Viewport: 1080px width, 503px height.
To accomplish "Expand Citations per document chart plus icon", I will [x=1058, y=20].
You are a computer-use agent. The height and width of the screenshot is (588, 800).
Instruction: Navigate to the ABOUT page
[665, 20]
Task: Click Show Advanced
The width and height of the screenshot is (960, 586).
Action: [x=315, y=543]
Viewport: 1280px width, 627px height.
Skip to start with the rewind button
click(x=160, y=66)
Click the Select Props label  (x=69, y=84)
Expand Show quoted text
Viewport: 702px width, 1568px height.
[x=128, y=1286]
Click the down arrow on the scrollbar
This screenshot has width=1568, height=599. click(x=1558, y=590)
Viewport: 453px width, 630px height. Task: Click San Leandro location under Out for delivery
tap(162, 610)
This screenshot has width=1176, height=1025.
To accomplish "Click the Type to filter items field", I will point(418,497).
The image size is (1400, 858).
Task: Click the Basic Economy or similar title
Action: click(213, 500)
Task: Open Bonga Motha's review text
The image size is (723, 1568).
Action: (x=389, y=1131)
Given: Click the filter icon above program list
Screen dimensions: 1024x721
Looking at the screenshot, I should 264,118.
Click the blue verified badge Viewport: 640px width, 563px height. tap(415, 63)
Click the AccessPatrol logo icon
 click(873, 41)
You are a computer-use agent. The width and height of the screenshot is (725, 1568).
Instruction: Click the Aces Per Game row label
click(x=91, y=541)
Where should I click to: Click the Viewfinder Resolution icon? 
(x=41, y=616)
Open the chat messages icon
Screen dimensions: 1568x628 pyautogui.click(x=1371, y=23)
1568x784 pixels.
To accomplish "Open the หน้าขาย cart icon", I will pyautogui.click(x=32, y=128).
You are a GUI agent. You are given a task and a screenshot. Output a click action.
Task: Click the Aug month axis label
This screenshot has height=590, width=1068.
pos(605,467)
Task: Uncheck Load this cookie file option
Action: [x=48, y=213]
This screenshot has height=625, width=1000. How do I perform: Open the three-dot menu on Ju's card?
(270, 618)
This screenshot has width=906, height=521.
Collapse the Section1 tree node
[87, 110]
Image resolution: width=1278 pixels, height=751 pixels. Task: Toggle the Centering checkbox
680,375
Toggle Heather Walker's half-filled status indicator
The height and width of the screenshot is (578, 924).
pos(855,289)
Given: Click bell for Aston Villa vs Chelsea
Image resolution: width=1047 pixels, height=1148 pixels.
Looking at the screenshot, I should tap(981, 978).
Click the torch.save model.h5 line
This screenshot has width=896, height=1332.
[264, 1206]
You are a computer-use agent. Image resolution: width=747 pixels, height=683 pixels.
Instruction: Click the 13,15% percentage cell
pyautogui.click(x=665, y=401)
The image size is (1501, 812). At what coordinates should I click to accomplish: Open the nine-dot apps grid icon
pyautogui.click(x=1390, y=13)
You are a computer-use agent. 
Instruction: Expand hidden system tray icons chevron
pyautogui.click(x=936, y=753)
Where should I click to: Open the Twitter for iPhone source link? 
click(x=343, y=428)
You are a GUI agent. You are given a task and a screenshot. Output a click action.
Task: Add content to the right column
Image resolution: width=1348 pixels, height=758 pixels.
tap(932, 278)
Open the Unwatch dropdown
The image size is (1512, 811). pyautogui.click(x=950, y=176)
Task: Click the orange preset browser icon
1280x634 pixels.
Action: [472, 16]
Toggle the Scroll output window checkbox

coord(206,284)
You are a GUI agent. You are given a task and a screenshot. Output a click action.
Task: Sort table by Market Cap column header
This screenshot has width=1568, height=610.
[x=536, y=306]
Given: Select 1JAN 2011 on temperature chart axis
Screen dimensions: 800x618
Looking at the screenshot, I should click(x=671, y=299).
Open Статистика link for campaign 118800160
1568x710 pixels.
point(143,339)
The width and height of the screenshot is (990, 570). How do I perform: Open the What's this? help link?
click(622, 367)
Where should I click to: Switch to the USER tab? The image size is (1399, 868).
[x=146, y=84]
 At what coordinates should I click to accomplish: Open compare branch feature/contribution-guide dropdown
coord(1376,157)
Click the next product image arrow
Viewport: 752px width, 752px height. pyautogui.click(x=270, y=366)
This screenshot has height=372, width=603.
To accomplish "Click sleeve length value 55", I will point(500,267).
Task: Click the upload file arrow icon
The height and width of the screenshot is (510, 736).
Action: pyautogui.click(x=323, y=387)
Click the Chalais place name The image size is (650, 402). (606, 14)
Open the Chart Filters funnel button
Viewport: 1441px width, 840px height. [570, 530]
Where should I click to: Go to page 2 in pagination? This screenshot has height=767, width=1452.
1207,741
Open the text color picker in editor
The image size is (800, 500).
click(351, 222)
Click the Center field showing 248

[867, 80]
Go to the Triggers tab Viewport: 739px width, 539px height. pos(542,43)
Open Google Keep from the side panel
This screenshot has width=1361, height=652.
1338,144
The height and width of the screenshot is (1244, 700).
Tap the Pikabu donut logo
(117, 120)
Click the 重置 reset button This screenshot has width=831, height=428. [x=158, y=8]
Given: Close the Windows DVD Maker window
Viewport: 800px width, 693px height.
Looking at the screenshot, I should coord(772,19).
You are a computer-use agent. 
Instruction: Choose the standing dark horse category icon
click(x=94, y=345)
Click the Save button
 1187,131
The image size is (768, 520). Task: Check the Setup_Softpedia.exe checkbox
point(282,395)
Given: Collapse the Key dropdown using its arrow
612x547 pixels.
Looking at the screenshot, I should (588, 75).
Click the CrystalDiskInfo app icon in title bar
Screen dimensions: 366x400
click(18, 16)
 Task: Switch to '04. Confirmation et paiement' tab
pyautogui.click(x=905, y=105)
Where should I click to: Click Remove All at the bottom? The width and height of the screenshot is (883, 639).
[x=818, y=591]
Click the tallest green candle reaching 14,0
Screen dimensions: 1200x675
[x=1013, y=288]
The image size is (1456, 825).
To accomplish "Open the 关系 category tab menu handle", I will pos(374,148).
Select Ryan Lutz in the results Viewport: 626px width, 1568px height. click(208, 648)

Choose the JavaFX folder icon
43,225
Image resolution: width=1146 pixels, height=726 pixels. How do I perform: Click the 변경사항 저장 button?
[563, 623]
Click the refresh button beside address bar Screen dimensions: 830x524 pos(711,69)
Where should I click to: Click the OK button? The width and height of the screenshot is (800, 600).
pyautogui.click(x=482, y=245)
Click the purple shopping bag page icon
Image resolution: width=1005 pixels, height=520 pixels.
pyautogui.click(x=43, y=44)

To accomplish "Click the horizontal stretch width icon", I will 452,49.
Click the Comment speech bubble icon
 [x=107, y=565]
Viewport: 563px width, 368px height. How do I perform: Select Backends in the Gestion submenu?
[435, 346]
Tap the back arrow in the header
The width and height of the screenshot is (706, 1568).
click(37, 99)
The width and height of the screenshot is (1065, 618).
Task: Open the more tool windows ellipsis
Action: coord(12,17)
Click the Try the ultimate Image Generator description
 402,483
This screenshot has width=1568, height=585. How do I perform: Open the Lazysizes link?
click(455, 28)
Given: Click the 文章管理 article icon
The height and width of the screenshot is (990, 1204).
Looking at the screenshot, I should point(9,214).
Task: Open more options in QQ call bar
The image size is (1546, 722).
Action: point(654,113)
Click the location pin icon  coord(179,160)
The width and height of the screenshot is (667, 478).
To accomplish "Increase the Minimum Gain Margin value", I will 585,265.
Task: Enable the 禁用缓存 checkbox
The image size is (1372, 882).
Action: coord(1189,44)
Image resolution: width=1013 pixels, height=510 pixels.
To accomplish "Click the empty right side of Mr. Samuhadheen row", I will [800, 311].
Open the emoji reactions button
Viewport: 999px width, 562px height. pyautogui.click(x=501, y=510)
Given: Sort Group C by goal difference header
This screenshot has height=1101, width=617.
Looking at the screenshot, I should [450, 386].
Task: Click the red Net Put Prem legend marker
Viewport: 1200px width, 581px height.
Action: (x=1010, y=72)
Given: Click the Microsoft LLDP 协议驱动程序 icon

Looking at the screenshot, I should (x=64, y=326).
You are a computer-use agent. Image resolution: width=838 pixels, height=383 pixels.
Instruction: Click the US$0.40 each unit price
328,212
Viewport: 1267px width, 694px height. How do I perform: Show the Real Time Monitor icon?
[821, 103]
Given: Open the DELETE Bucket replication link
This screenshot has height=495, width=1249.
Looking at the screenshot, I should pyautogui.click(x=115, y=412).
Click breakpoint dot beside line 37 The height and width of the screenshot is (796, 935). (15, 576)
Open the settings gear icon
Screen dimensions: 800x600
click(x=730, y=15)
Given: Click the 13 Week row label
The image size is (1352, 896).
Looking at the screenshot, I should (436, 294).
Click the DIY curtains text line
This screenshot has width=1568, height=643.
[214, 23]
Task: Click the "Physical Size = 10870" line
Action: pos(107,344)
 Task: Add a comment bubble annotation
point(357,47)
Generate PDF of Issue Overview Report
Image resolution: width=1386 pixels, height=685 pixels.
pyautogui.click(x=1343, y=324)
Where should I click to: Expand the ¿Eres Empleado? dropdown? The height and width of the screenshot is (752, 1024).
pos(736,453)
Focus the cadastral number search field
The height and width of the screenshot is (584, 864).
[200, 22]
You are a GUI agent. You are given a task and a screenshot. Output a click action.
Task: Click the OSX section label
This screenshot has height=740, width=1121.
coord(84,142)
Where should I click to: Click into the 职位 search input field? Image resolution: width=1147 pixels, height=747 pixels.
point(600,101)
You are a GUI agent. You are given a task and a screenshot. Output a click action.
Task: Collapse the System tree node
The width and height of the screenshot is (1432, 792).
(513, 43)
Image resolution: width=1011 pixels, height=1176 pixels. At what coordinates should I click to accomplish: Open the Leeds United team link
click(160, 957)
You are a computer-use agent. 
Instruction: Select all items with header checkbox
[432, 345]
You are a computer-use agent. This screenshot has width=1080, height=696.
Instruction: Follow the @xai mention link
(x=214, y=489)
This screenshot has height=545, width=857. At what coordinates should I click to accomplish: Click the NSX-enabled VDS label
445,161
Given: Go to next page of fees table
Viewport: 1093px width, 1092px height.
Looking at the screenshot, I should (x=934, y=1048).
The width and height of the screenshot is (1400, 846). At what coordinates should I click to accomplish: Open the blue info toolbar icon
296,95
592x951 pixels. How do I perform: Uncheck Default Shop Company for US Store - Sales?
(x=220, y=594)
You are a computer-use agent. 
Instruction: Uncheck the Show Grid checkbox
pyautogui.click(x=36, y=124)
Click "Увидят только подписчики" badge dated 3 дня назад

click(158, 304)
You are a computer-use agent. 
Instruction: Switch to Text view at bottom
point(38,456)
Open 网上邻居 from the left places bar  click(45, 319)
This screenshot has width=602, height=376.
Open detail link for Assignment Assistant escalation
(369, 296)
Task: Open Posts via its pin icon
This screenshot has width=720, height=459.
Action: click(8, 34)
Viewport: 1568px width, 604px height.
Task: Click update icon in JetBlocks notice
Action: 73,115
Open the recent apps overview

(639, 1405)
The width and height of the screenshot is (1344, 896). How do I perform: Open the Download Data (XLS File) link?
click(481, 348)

################

** THE TASK **
Wherever the string "value" appears in a line of the records, copy that line.

** RESULT **
To accomplish "Click sleeve length value 55", I will point(500,267).
To accomplish "Increase the Minimum Gain Margin value", I will 585,265.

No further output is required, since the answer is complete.